AFECTOS Y PETICIONES
¡Ah divino Rey mío, amantísimo Redentor!,
venid y reinad Vos solo en mi pobre alma. Tomad posesión de toda mi voluntad, a
fin de que no desee ni quiera sino lo que Vos queréis. ¡Oh Jesús mío!, en mi
vida pasada os he disgustado tantas veces contrariando vuestra divina voluntad.
Me arrepiento de ello como de la mayor de las desgracias; duélome y me
arrepiento de todo corazón. Bien sé que merezco castigo; no lo rehúso, sino que
lo acepto; libradme solamente del castigo de privarme de vuestro amor; después
haced de mí lo que os agrade.
Os amo, carísimo Redentor mío; es amo. ¡oh
Dios mío!, y porque os amo quiero hacer cuanto queráis. ¡Oh voluntad de Dios!,
tú eres todo mi amor. ¡Oh Sangre de mi Jesús!, tú eres mi esperanza y por Ti
espero vivir siempre unido a la voluntad de Dios; ella será mi guía, mi deseo,
mi amor y mi paz. En ella quiero vivir y reposar siempre. «En su paz dormiré y
descansaré». En todos los sucesos de mi vida diré siempre: «Dios mío.
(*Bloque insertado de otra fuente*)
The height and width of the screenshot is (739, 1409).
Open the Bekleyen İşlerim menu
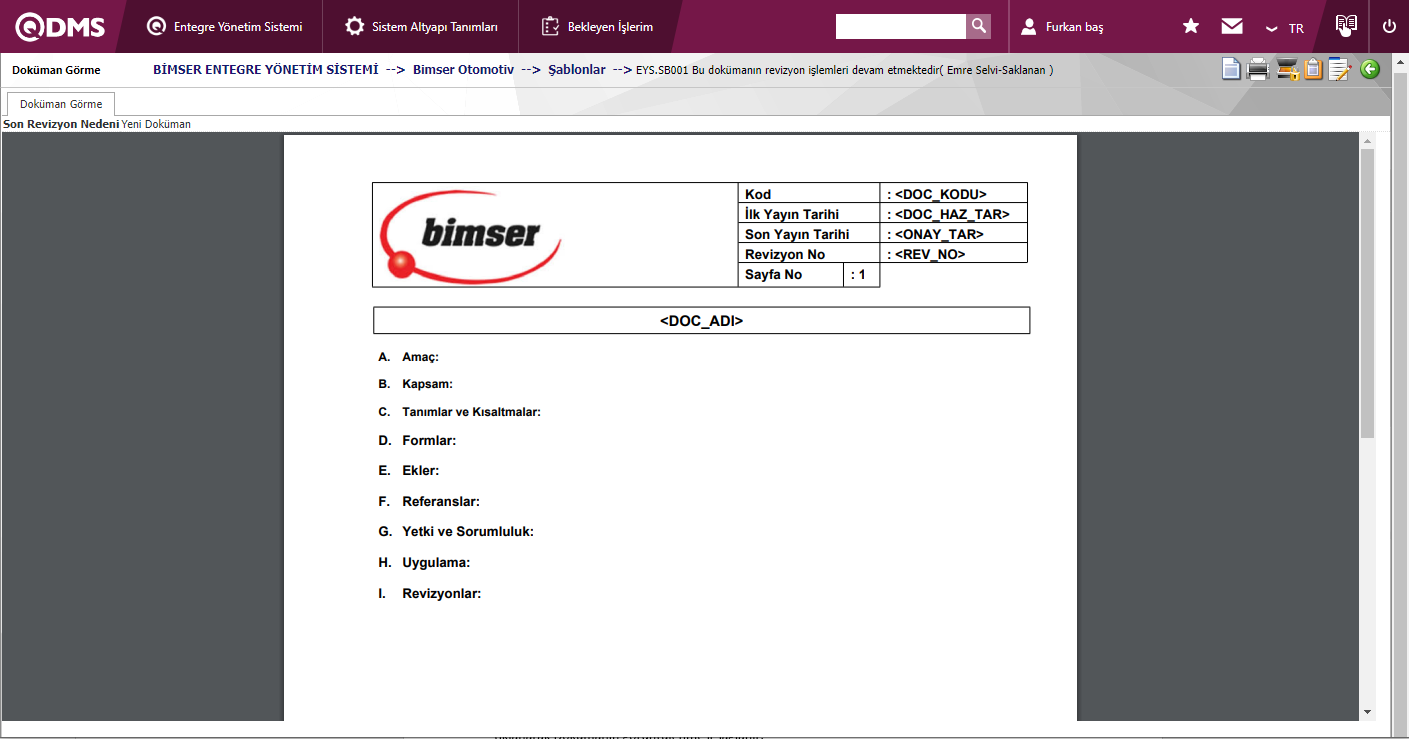pos(599,26)
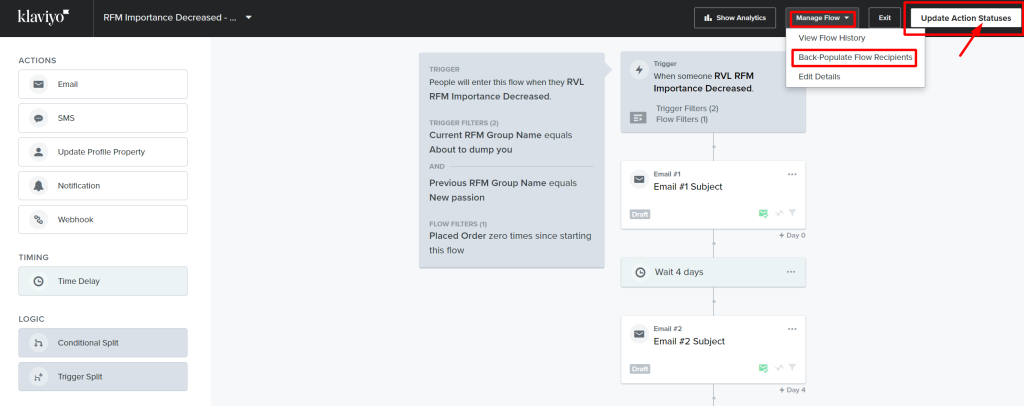Select the Conditional Split logic block

pos(102,343)
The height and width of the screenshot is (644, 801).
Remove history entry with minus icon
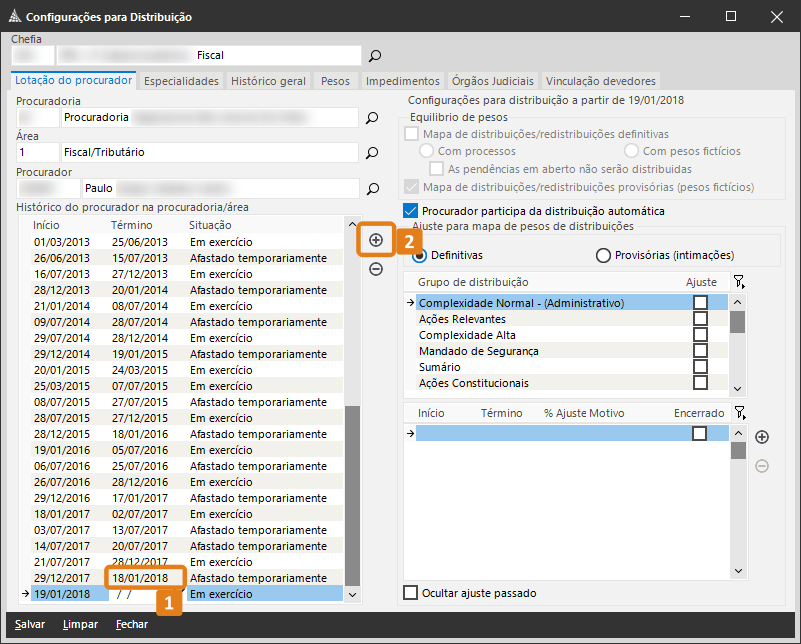(376, 269)
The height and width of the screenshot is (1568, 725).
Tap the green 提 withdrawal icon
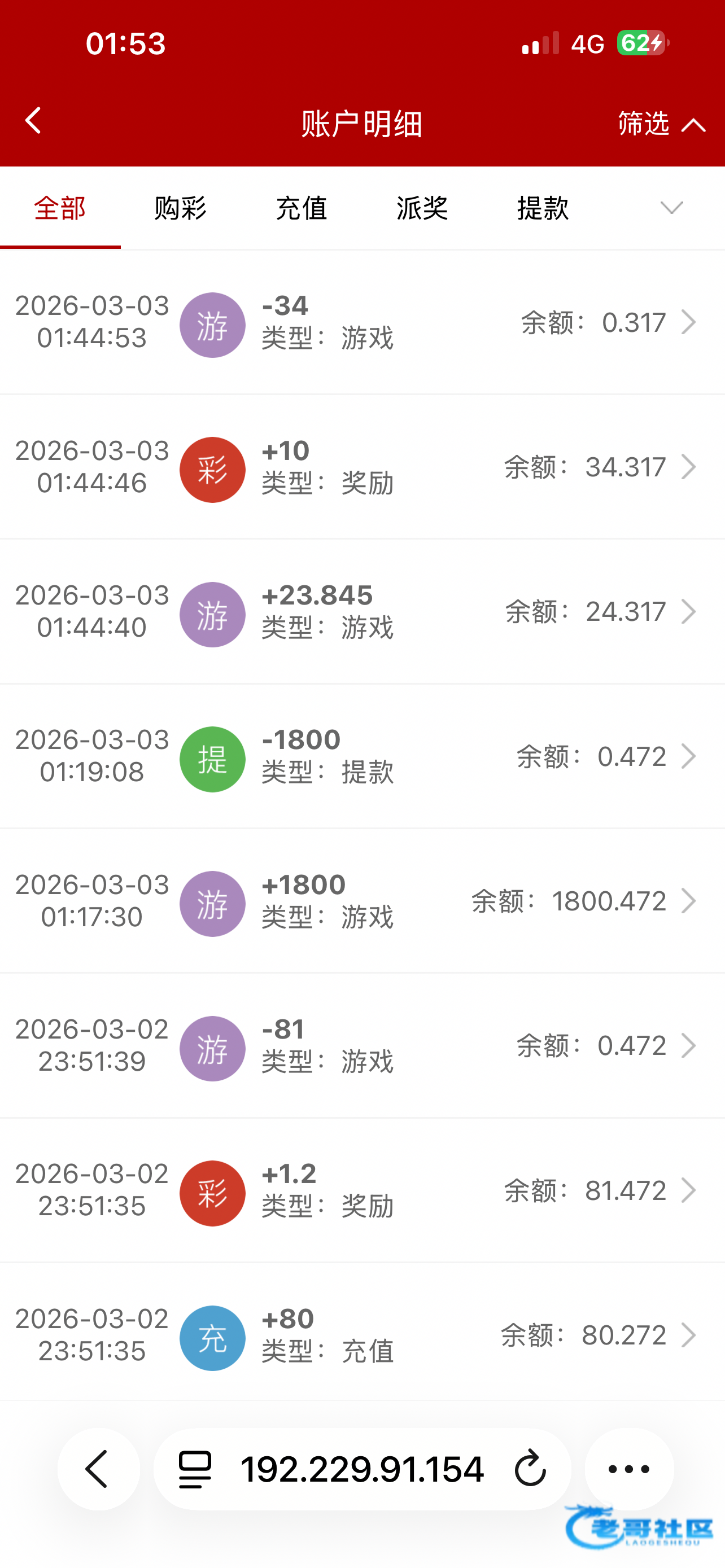pos(212,759)
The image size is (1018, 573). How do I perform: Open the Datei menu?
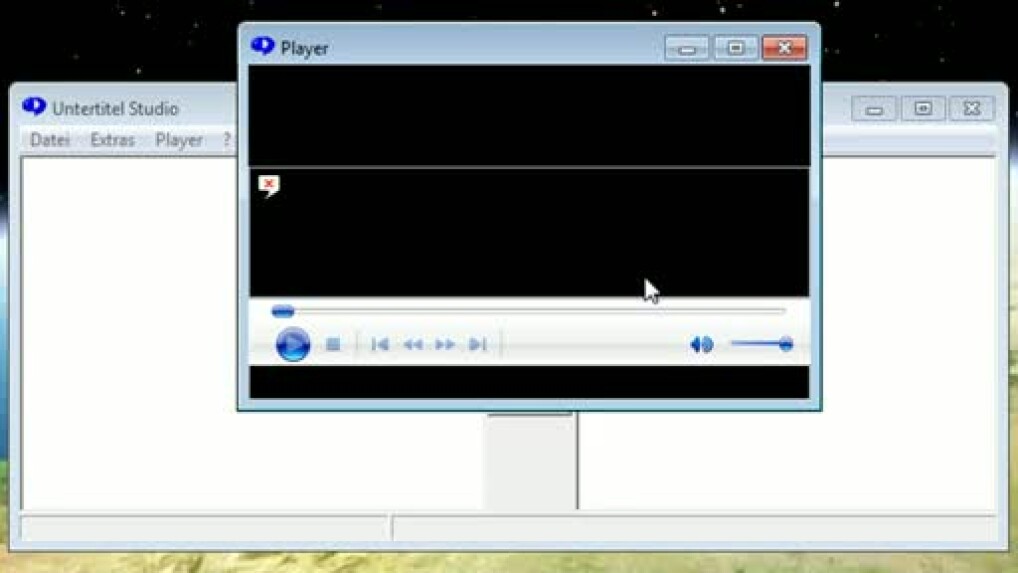[x=50, y=140]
Vos así
lo habéis querido, así lo quiero yo también; cúmplase siempre en mí vuestra
voluntad.» ¡Oh Jesús mío!, por vuestros méritos concededme la gracia de repetir
sin cesar esta bella máxima de amor: «Hágase tu voluntad, hágase tu voluntad.»
¡Oh María, Madre mía!, cuan dichosa sois por
haber hecho siempre la voluntad de Dios. Alcanzadme la gracia de que la cumpla
yo también de hoy en adelante; ¡oh Reina mía!, por el amor que tenéis a
Jesucristo, impetradme esta gracia; de Vos la espero.